Driving With Dogs: The Do’s And Don’t
The Highway Code (Rule 57) says: "When in a vehicle make sure dogs or other animals are suitably restrained so they cannot distract you while you are driving or injure you, or themselves, if you stop quickly. A seat belt harness, pet carrier, dog cage or dog guard are ways of restraining animals in cars."
If your dog is a large breed, such as a Labrador, it could be catapulted through the car with the force of a baby elephant, injuring all in its way. In both cases it is unlikely that the dog, or the human occupants, would survive such a violent impact.
"It wouldn't be acceptable to let a child sit on someone's lap during a journey, and the same principle applies for dogs," says a GEM spokesperson.
"They need to be kept secure in the car so they can't distract the driver and won't get catapulted around the vehicle if there's a collision or a sudden need to make an emergency stop."
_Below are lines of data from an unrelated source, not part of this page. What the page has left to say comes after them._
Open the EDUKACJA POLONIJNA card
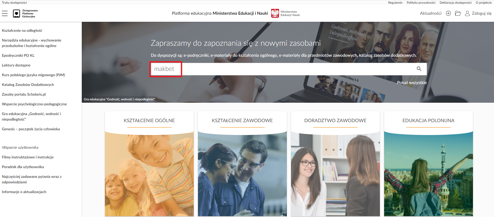 pyautogui.click(x=429, y=164)
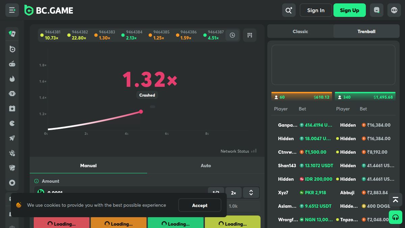Open the flame hot games icon
This screenshot has height=228, width=405.
pyautogui.click(x=12, y=79)
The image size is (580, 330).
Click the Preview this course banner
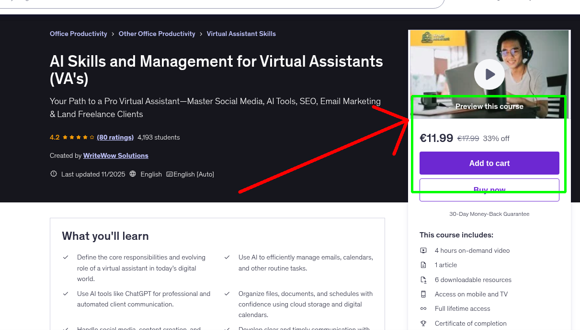489,106
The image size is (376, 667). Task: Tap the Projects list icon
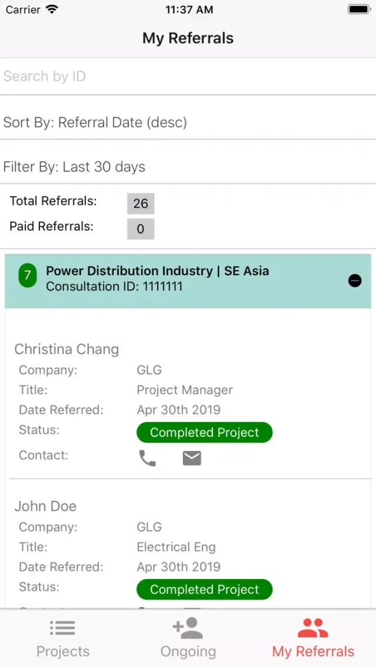coord(63,628)
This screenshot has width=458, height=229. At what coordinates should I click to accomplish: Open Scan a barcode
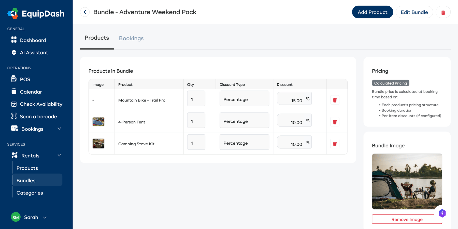tap(38, 117)
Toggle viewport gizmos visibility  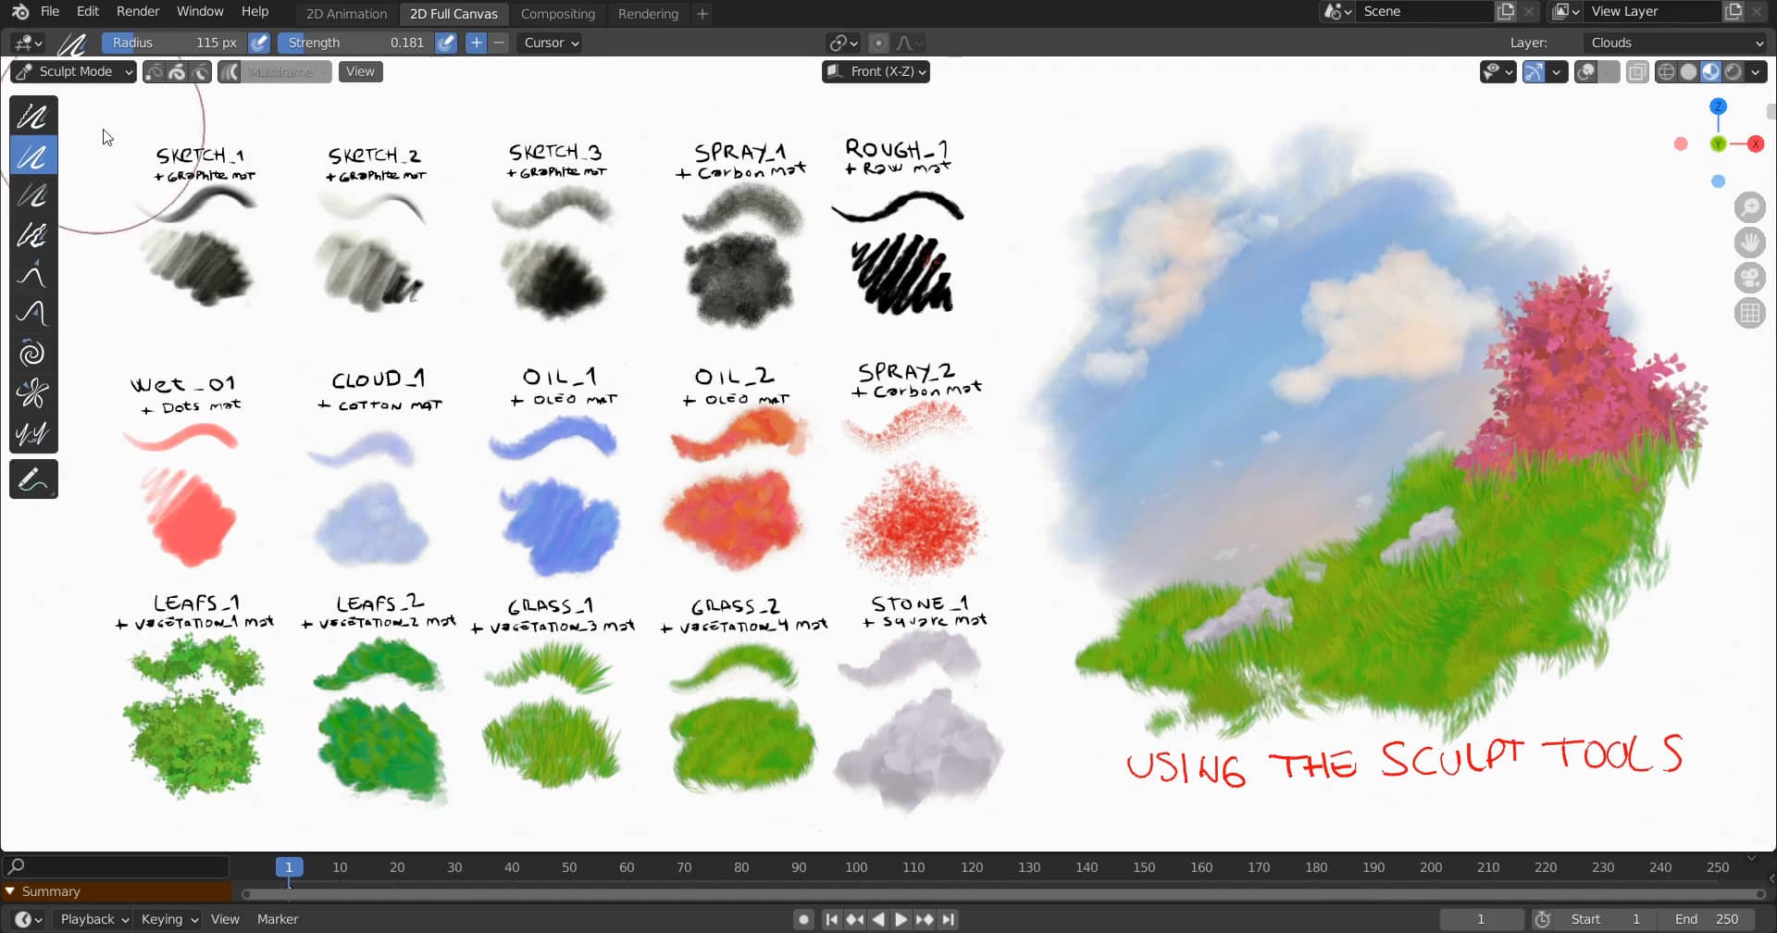1534,71
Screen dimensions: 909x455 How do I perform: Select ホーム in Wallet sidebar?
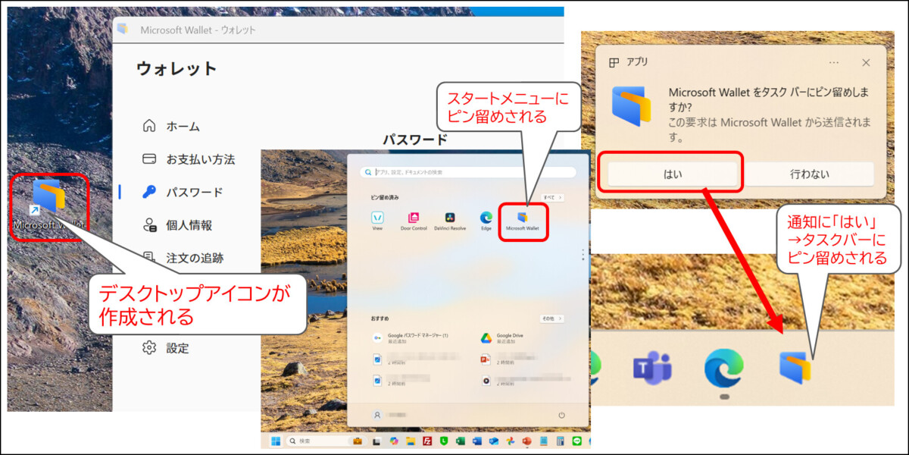tap(183, 126)
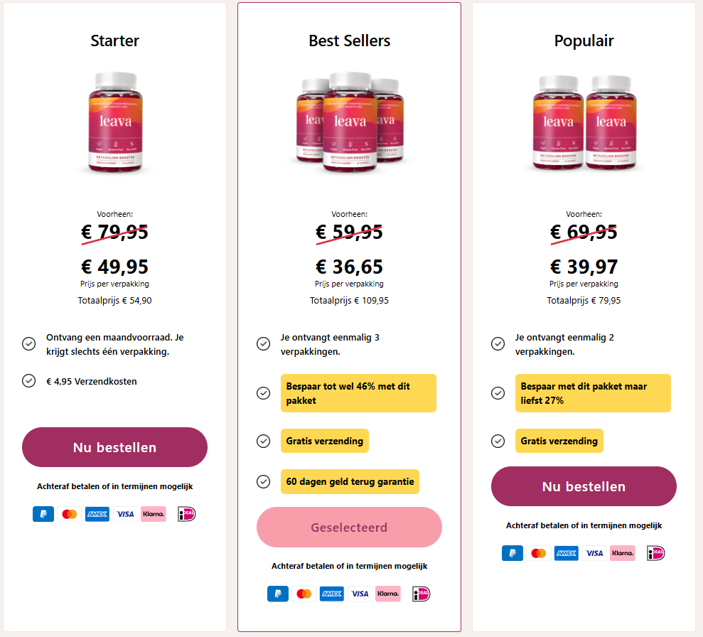Click iDEAL icon under Populair package
This screenshot has width=703, height=637.
click(656, 553)
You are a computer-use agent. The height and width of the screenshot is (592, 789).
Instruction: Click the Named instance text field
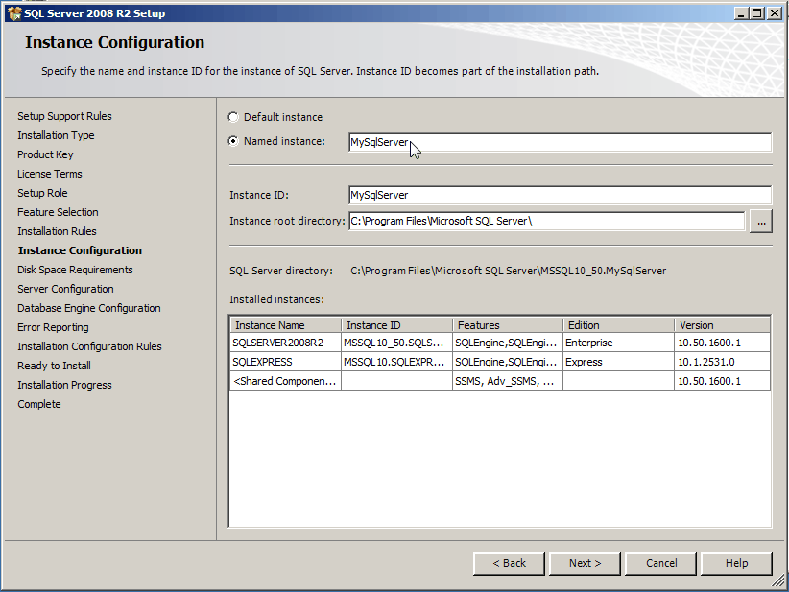tap(560, 142)
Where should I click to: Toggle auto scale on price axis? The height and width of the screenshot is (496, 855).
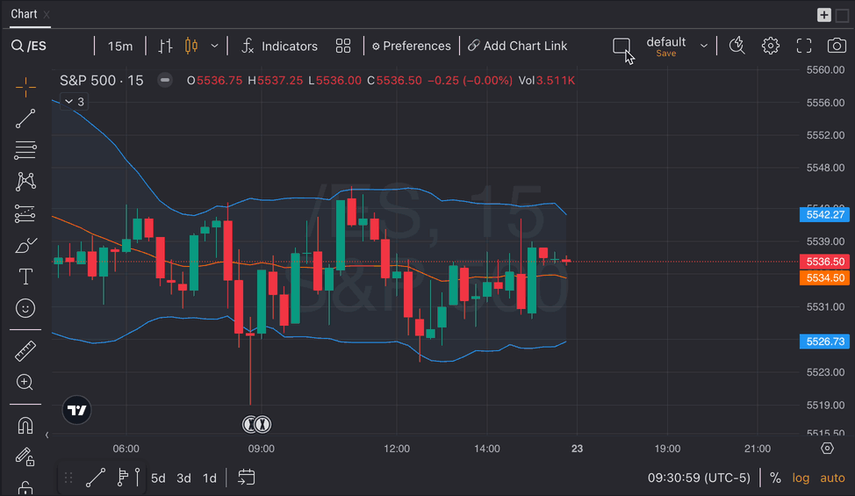tap(832, 478)
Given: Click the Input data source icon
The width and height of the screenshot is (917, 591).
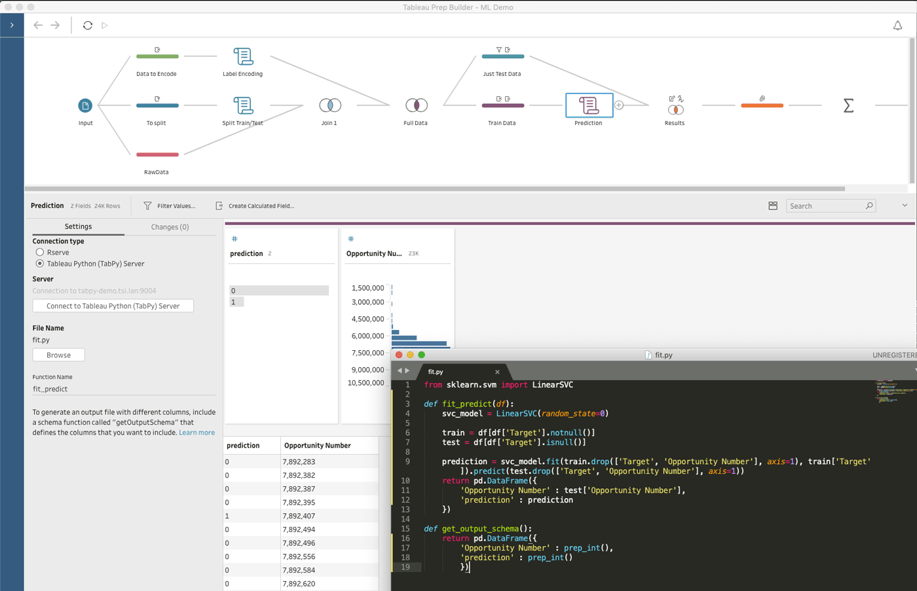Looking at the screenshot, I should click(x=85, y=105).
If your dog becomes too vocal in the car, it's important to do your best to ignore any barking while you're driving. Don't shout at them to be quiet or calm down, as this just tells the dog he's got your attention. Instead, trying staying quiet with the dog in the car for a short time at the end of your journey until the barking or whining has finished, so you're rewarding silence.
To help keep your dog calm, Battersea Dogs Home suggest putting a familiar dog bed and some of your dog’s blankets in with them so they have a soft, comfortable space they recognise.
'This familiarity can help them to feel more secure and the bed and blankets also reduce the likelihood of them losing their balance when the car is moving' they add.
Top Tips For Trouble-Free Journeys With Your Dog
Here's a short checklist designed to ensure dogs stay safe and comfortable on car journeys:
- If you travel regularly with a dog you should invest in a pet carrier, dog guard, pet seatbelt (or harness) or travel crate. The crate is the safest option, especially for larger dogs.
- Remember to always take water and some small treats with you.
- If your dog hates car journeys, try and get them used to short trips first, then offer a treat or a long walk.
- Don't feed your dog a full meal just before your journey. It could upset their stomach and make them feel sick, which is the last thing you want.
- Park in the shade, but remember that even a short period in a hot car can make your dog seriously ill.
Show Dogs You Care By Keeping Them Safe
If you see a dog left alone inside a vehicle and are concerned about their welfare, try to alert the owner. If this is not possible, contact the police or you could get in touch with the RSPCA via their 24-hour helpline on 0300 1234 999.